### EXERCISE
Looking at the listing below, retype exactly the lines starting at the one containing "Given: Click the 3.62 USD CPM cell" and ending at the one containing "1224x780 pixels. How", both included, and nothing else.

### EXERCISE MATERIALS
::::::

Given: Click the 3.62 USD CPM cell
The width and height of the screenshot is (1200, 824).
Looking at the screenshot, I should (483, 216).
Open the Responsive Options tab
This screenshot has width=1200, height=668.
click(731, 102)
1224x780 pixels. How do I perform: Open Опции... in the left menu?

::::::

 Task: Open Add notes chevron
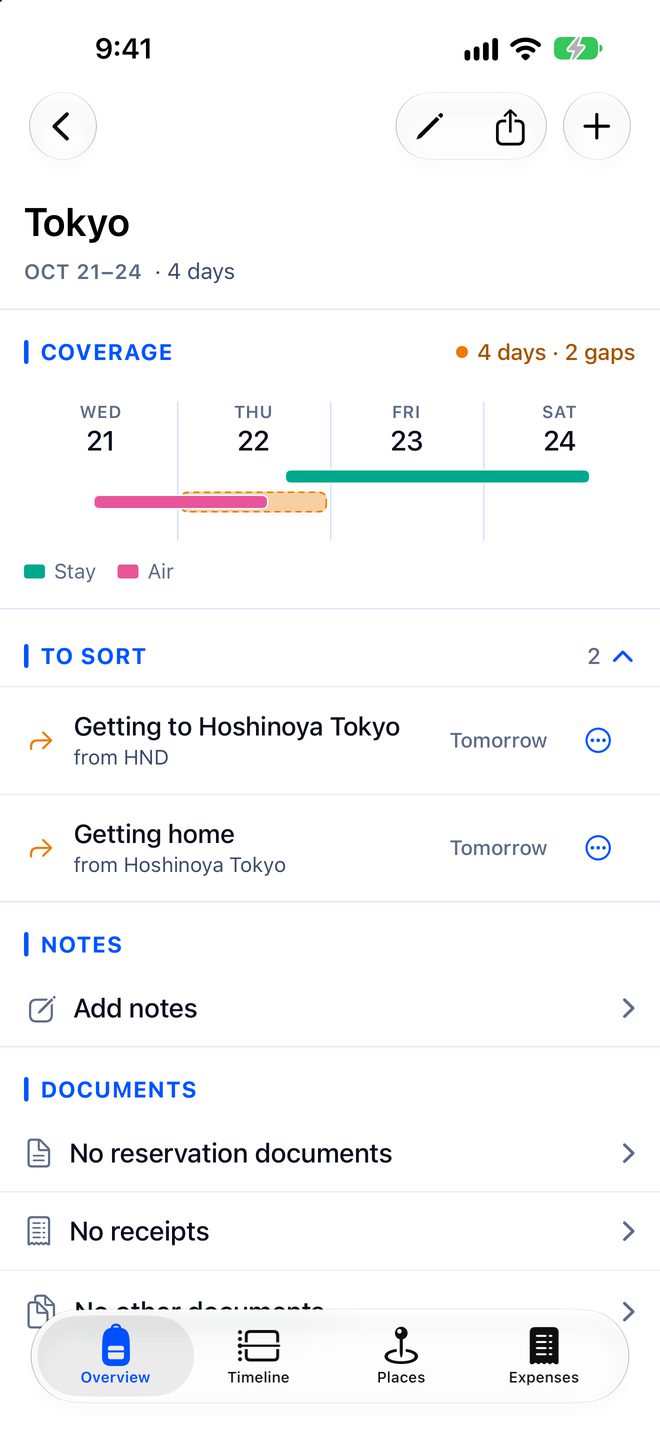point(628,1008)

::::::

### RESPONSE TO THE TASK
Given: Click the 3.62 USD CPM cell
The width and height of the screenshot is (1200, 824).
Looking at the screenshot, I should (483, 216).
Open the Responsive Options tab
This screenshot has width=1200, height=668.
click(731, 102)
1224x780 pixels. How do I perform: Open Опции... in the left menu?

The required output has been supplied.